Businesses are being urged to install Cisco’s updates detailed in its January 23 security advisories because of publicly available exploit code that could give attackers an easy route to rummaging through an organization’s network.
The two flaws affect the web-based management interface of Cisco Small Business RV320 and RV325 Dual Gigabit WAN VPN routers. Admins use it to configure router settings.
The information disclosure flaw, CVE-2019-1653, allows an unauthenticated remote attacker to obtain configuration files from the device, revealing sensitive configuration information as well as the administrator’s hashed password.
The other flaw, a remote command execution bug tracked as CVE-2019-165, allows an attacker to remotely execute commands on the device if the attacker has gained valid credentials.
The pair of bugs were reported by German pen-testing outfit RedTeam Pentesting GmbH, which described the risks to organisations.

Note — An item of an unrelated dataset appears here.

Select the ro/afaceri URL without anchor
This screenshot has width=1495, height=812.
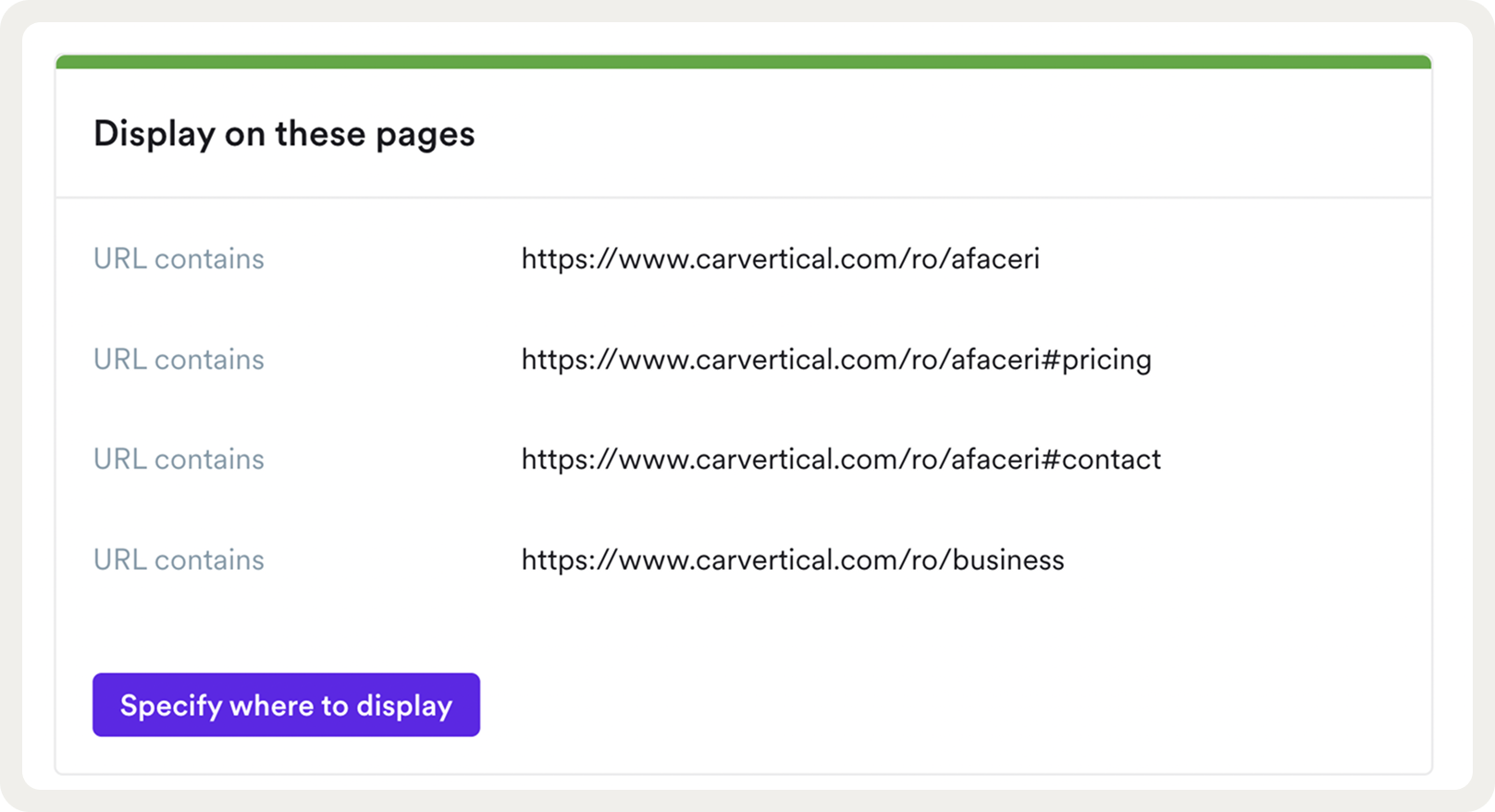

“By downloading the configuration, attackers can obtain internal network configuration, VPN or IPsec secrets, as well as password hashes for the router’s user accounts, explained RedTeam Pentesting.
“Knowledge of a user’s password hash is sufficient to log into the router’s web interface. Any information obtained through exploitation of this vulnerability can be used to facilitate further compromise of the device itself or attached networks.”
Things became more dangerous for those using affected Cisco routers after Darren Martyn, a researcher at UK security firm Xiphos Research, who uses the handle 0x27, published exploit code for the bugs two days after Cisco’s advisory. While the disclosure should give cause for users to patch affected devices, it could help attackers breach organizations that haven’t installed the update.